<<<<

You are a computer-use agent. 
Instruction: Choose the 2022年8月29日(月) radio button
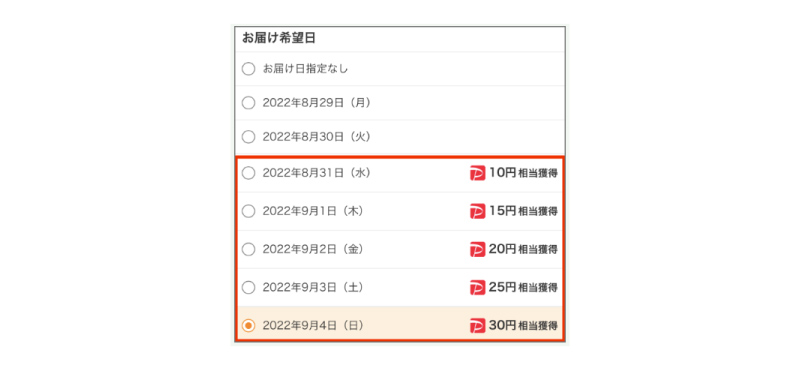click(x=248, y=103)
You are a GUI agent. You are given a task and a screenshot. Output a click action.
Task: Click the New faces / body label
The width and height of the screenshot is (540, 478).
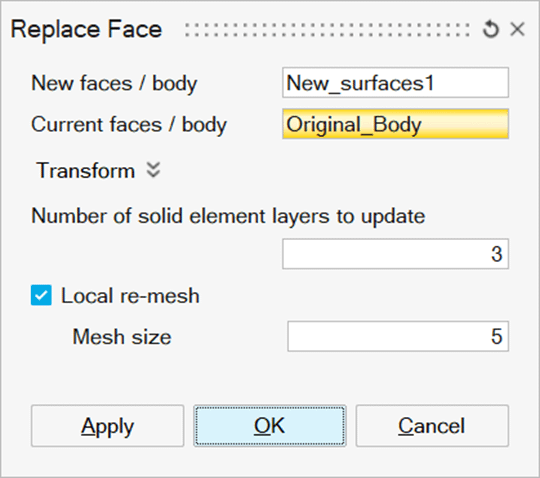coord(114,84)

>>>>

> _Task goal_
Leave out the pictures and set down all of the data exactly.

> _Task solution_
You are a computer-use agent. 
Instruction: Choose the 2022年8月29日(月) radio button
click(x=248, y=103)
You are a GUI agent. You are given a task and a screenshot. Output a click action.
Task: Click the New faces / body label
The width and height of the screenshot is (540, 478).
coord(114,84)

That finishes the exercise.